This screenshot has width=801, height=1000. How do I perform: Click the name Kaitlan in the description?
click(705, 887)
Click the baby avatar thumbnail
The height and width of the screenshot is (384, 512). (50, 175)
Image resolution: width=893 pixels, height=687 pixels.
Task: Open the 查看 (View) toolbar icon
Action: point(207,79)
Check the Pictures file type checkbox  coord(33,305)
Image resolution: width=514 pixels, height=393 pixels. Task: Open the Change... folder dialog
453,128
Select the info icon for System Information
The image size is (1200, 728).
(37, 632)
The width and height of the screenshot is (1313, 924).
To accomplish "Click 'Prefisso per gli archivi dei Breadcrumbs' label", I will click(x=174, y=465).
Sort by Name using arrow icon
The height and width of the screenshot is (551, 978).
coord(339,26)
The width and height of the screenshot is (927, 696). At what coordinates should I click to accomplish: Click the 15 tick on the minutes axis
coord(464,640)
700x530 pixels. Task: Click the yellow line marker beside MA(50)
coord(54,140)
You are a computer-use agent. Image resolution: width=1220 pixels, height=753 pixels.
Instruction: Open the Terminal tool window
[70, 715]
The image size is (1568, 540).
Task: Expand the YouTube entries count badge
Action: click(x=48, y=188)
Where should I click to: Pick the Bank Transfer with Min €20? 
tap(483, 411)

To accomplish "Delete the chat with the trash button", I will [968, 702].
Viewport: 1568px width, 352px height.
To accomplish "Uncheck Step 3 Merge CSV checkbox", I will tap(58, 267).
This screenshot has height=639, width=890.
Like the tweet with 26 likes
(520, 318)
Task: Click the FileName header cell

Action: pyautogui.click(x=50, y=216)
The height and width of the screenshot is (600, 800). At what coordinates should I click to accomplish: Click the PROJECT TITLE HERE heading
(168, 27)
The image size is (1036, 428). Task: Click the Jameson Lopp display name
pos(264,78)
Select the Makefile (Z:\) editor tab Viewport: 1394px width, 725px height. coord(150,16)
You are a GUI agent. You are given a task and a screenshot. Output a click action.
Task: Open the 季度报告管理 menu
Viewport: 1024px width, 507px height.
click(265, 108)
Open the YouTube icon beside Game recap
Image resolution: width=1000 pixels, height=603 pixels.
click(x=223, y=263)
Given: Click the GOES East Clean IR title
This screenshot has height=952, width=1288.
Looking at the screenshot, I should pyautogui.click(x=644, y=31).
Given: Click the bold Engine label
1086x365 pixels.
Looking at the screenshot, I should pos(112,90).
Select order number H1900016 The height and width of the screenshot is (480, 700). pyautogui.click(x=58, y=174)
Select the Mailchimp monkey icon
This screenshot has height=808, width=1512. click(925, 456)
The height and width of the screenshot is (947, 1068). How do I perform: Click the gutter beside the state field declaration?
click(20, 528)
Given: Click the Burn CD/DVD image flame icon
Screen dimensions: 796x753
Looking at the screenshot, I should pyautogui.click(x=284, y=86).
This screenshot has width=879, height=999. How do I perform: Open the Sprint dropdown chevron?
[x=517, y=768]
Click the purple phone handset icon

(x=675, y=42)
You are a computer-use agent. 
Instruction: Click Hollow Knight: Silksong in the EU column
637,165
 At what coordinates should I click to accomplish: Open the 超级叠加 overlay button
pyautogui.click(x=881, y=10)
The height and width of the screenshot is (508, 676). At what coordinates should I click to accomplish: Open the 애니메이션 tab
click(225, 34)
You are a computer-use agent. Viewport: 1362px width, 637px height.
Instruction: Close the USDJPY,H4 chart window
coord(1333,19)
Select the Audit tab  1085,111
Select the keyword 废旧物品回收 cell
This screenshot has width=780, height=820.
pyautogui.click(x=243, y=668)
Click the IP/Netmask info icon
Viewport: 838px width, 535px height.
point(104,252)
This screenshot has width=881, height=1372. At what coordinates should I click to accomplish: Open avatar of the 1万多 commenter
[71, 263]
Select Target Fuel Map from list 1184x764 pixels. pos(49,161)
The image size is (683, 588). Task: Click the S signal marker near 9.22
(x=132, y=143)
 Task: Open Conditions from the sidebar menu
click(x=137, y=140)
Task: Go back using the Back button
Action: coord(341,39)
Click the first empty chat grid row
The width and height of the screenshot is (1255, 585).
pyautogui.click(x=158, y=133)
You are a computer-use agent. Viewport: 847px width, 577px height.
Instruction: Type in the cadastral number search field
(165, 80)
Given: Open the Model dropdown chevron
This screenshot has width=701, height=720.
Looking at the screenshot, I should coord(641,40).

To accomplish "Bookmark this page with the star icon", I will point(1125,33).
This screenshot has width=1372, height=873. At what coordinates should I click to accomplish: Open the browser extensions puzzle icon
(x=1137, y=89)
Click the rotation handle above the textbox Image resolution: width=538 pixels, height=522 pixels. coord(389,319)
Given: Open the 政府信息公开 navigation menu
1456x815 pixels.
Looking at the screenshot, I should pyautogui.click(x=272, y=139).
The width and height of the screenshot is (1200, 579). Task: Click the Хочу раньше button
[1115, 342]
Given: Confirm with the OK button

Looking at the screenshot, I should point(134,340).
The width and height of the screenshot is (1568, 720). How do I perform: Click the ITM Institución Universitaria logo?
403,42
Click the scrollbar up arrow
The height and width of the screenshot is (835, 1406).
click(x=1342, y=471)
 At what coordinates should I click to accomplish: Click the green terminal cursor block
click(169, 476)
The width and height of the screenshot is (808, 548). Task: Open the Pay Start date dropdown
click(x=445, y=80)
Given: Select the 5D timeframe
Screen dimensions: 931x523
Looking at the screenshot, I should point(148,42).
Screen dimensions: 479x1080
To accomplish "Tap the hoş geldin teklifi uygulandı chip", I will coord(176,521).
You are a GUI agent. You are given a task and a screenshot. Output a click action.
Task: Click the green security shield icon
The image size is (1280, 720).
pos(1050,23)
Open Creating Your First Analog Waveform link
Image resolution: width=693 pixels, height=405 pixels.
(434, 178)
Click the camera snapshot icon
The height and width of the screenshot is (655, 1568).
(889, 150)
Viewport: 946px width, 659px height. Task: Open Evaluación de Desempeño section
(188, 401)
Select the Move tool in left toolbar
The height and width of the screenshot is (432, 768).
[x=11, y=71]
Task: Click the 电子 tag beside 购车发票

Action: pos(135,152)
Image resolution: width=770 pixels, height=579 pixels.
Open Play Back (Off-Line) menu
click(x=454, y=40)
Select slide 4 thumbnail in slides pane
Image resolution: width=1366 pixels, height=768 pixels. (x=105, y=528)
-------
→ **TASK ITEM**
All that is wanted is a faithful reproduction of the line above with "Instruction: Open the Terminal tool window", the line with "Given: Click the Burn CD/DVD image flame icon", and every line in between.

→ **ANSWER SECTION**
Instruction: Open the Terminal tool window
[70, 715]
The image size is (1568, 540).
Task: Expand the YouTube entries count badge
Action: click(x=48, y=188)
Where should I click to: Pick the Bank Transfer with Min €20? 
tap(483, 411)

To accomplish "Delete the chat with the trash button", I will [968, 702].
Viewport: 1568px width, 352px height.
To accomplish "Uncheck Step 3 Merge CSV checkbox", I will tap(58, 267).
This screenshot has height=639, width=890.
Like the tweet with 26 likes
(520, 318)
Task: Click the FileName header cell

Action: pyautogui.click(x=50, y=216)
The height and width of the screenshot is (600, 800). At what coordinates should I click to accomplish: Click the PROJECT TITLE HERE heading
(168, 27)
The image size is (1036, 428). Task: Click the Jameson Lopp display name
pos(264,78)
Select the Makefile (Z:\) editor tab Viewport: 1394px width, 725px height. coord(150,16)
You are a GUI agent. You are given a task and a screenshot. Output a click action.
Task: Open the 季度报告管理 menu
Viewport: 1024px width, 507px height.
click(265, 108)
Open the YouTube icon beside Game recap
Image resolution: width=1000 pixels, height=603 pixels.
click(x=223, y=263)
Given: Click the GOES East Clean IR title
This screenshot has height=952, width=1288.
Looking at the screenshot, I should pyautogui.click(x=644, y=31).
Given: Click the bold Engine label
1086x365 pixels.
Looking at the screenshot, I should pos(112,90).
Select order number H1900016 The height and width of the screenshot is (480, 700). pyautogui.click(x=58, y=174)
Select the Mailchimp monkey icon
This screenshot has height=808, width=1512. click(925, 456)
The height and width of the screenshot is (947, 1068). How do I perform: Click the gutter beside the state field declaration?
click(20, 528)
Given: Click the Burn CD/DVD image flame icon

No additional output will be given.